## Dataset content
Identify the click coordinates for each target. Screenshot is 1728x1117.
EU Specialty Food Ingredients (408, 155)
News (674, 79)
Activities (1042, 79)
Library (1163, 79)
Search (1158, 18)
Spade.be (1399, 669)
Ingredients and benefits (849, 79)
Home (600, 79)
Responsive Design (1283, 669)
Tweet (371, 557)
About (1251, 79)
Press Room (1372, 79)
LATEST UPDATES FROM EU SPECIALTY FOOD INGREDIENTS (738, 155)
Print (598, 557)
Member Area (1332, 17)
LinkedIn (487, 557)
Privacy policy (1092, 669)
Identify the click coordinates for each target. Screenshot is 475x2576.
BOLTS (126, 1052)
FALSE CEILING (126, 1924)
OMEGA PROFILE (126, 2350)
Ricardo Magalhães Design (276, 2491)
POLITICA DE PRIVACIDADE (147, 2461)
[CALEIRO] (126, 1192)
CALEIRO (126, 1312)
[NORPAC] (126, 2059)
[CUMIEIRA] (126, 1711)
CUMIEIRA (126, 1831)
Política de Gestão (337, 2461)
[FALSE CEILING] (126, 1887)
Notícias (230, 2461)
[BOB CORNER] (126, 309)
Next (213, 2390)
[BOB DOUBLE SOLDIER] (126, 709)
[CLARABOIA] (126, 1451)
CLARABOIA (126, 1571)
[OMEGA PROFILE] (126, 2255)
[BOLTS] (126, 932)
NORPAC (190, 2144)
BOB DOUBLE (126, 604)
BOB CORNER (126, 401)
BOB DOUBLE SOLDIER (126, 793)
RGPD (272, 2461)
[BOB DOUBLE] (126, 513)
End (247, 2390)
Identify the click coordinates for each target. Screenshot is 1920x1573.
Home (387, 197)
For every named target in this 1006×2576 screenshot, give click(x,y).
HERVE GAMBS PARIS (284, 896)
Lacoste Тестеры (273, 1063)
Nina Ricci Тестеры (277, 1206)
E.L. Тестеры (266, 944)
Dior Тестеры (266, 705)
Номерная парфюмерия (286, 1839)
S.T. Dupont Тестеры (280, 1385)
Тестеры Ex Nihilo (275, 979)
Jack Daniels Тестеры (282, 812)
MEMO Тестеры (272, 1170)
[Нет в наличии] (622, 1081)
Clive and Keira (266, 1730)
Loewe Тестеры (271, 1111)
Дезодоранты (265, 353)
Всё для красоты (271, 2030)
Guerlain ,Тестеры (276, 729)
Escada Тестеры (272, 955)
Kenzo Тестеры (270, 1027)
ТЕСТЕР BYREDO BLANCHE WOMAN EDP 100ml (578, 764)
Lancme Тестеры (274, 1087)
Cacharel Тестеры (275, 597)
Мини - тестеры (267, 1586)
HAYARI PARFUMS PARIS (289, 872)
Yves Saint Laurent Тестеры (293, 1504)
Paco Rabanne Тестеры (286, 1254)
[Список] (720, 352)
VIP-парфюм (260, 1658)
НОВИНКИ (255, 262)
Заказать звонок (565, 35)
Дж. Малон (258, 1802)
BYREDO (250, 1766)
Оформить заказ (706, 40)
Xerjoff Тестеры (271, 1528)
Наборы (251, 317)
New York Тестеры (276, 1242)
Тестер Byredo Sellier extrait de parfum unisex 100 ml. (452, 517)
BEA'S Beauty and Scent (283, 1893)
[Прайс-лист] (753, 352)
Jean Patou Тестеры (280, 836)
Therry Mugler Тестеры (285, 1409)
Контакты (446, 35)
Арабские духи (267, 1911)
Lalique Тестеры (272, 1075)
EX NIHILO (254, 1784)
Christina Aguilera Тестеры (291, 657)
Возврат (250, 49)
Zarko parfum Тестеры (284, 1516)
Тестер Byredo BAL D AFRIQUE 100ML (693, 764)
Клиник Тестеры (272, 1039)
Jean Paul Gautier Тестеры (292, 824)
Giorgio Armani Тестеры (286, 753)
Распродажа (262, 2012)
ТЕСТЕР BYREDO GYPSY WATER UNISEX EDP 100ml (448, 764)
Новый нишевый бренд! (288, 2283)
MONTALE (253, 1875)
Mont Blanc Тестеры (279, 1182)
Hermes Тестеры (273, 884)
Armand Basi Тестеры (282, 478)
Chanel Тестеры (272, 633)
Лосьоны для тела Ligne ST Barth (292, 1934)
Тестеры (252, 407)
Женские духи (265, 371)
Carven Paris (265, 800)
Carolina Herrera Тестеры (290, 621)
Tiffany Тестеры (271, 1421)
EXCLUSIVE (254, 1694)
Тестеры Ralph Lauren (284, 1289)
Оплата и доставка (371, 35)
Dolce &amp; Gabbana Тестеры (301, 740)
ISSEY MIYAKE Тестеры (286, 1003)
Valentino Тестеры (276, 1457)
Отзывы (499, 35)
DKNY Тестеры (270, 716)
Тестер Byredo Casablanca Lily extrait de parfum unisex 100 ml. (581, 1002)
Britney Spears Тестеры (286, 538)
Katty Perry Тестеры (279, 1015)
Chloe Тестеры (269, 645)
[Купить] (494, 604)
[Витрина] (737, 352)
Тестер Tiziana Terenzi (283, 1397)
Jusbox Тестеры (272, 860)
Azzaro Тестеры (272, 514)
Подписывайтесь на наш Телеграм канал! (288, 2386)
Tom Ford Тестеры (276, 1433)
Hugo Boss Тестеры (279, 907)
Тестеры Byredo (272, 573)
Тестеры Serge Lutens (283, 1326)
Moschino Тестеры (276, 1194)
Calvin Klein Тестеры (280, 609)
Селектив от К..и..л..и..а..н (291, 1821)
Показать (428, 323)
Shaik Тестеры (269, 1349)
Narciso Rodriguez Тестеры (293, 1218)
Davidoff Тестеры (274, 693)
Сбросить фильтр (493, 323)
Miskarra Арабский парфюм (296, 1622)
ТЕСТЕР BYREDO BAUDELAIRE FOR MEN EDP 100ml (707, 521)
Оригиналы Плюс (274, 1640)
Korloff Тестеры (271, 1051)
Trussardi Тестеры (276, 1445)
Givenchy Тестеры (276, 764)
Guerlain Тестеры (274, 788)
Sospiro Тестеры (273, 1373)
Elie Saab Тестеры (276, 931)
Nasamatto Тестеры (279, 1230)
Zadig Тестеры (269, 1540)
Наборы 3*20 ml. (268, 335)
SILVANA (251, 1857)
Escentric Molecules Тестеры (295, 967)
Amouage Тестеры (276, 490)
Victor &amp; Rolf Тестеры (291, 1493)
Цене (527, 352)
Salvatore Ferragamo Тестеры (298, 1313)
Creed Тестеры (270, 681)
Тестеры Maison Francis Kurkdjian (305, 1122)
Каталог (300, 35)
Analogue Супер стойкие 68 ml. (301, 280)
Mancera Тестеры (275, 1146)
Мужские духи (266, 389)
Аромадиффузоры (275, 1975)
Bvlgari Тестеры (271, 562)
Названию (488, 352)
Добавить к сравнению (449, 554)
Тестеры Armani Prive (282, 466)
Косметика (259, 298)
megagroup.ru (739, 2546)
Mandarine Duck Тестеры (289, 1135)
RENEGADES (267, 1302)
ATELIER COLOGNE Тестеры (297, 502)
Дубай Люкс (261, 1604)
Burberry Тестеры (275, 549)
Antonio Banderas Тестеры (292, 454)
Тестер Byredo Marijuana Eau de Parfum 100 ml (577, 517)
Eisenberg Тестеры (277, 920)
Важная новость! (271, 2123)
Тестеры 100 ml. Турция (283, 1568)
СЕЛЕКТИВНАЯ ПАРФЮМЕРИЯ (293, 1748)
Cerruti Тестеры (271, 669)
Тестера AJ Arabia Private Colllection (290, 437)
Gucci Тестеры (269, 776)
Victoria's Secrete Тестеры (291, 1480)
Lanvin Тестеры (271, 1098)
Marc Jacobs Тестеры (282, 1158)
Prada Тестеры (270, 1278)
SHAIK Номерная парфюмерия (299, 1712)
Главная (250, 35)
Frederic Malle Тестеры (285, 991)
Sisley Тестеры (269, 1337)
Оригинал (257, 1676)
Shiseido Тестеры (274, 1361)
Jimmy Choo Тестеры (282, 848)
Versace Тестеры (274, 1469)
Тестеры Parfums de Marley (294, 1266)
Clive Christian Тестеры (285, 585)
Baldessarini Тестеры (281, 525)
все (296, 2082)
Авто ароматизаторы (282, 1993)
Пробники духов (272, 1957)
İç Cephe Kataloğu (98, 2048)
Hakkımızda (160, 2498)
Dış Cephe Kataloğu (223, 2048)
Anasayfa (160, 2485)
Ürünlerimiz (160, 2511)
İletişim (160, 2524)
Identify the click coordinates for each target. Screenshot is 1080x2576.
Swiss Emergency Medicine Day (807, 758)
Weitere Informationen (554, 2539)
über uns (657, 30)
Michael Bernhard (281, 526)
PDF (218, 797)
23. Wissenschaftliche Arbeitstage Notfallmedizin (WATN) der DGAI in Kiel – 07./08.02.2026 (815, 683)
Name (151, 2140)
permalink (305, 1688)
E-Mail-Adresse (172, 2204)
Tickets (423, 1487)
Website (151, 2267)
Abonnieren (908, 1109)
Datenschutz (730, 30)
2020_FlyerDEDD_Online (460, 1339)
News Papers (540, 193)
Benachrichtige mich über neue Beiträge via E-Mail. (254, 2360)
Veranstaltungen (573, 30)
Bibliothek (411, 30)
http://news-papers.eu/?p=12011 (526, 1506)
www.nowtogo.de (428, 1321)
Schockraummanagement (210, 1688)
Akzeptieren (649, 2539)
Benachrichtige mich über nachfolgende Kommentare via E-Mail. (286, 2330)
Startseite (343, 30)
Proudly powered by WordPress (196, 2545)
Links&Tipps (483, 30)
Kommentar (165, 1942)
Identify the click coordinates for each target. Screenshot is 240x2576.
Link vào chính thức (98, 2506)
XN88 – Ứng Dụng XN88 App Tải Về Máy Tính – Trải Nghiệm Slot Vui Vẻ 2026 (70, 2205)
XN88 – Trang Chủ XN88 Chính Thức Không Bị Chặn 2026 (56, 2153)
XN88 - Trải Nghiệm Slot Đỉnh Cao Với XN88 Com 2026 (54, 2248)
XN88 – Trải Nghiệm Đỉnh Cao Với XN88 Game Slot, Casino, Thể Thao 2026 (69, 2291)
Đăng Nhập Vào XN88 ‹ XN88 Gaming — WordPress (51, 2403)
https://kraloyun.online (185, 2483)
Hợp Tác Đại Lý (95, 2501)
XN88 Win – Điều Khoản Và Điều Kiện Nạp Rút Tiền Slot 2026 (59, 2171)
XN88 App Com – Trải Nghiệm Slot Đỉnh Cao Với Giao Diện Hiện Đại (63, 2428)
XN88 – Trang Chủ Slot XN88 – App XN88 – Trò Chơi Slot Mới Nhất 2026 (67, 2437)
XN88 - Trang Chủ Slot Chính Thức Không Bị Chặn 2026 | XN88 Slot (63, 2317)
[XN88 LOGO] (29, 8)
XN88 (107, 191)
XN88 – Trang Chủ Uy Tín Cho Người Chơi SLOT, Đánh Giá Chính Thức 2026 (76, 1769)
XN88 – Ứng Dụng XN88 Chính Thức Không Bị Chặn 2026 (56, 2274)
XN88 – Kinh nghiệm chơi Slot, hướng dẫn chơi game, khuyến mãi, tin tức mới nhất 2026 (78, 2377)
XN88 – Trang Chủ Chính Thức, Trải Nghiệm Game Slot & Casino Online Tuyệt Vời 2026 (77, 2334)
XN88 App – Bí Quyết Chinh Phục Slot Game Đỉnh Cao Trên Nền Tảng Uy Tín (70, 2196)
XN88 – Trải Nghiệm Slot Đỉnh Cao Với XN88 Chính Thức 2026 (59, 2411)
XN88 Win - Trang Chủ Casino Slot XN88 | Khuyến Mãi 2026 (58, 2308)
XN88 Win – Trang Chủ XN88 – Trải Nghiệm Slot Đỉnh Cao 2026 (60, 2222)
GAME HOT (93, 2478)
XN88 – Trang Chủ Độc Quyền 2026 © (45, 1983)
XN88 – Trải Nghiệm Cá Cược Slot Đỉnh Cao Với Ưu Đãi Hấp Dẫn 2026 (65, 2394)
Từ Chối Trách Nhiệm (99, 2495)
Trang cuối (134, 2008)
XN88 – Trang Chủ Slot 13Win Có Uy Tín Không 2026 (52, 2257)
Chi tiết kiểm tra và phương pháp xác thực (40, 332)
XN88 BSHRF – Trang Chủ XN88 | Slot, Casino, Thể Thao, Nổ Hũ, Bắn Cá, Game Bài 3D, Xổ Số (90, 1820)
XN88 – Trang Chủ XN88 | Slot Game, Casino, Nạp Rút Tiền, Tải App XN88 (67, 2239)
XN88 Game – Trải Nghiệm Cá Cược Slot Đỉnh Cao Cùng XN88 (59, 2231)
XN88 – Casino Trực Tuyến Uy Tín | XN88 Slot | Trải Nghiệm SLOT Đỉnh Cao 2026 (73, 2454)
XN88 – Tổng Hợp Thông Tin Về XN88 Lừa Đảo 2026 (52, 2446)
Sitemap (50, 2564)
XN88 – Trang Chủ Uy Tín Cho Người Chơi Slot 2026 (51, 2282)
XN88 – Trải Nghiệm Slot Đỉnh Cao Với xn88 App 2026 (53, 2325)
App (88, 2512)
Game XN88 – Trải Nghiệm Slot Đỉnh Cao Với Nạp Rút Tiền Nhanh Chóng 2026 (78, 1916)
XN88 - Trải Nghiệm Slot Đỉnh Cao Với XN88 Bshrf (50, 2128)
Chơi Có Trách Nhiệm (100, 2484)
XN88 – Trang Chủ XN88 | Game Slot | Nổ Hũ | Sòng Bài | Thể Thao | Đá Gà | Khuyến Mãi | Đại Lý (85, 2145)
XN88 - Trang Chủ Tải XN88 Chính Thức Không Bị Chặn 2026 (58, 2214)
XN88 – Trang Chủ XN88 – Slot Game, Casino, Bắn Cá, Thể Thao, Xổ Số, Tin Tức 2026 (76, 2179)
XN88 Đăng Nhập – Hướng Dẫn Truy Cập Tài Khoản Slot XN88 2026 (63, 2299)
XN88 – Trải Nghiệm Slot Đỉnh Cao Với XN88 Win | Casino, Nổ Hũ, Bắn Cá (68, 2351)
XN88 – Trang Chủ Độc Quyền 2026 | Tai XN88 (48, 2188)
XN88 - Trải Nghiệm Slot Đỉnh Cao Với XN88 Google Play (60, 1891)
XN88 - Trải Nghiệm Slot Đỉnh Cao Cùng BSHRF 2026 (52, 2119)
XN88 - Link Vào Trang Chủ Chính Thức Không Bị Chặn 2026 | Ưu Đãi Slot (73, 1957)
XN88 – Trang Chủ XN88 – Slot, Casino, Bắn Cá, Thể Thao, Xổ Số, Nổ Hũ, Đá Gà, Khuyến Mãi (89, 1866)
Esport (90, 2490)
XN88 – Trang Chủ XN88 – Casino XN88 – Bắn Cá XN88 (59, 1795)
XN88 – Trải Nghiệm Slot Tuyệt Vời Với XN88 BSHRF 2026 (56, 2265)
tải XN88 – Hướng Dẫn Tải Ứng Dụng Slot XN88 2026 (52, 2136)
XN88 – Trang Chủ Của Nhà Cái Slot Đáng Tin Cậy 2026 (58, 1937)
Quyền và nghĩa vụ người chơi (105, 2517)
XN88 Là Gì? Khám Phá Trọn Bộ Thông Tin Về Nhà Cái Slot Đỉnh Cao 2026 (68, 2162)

## Work instructions
The response must consist of the lines above, from the first one through the line containing "About (1251, 79)", reproduced exactly.

## Exercise answer
Identify the click coordinates for each target. Screenshot is 1728x1117.
EU Specialty Food Ingredients (408, 155)
News (674, 79)
Activities (1042, 79)
Library (1163, 79)
Search (1158, 18)
Spade.be (1399, 669)
Ingredients and benefits (849, 79)
Home (600, 79)
Responsive Design (1283, 669)
Tweet (371, 557)
About (1251, 79)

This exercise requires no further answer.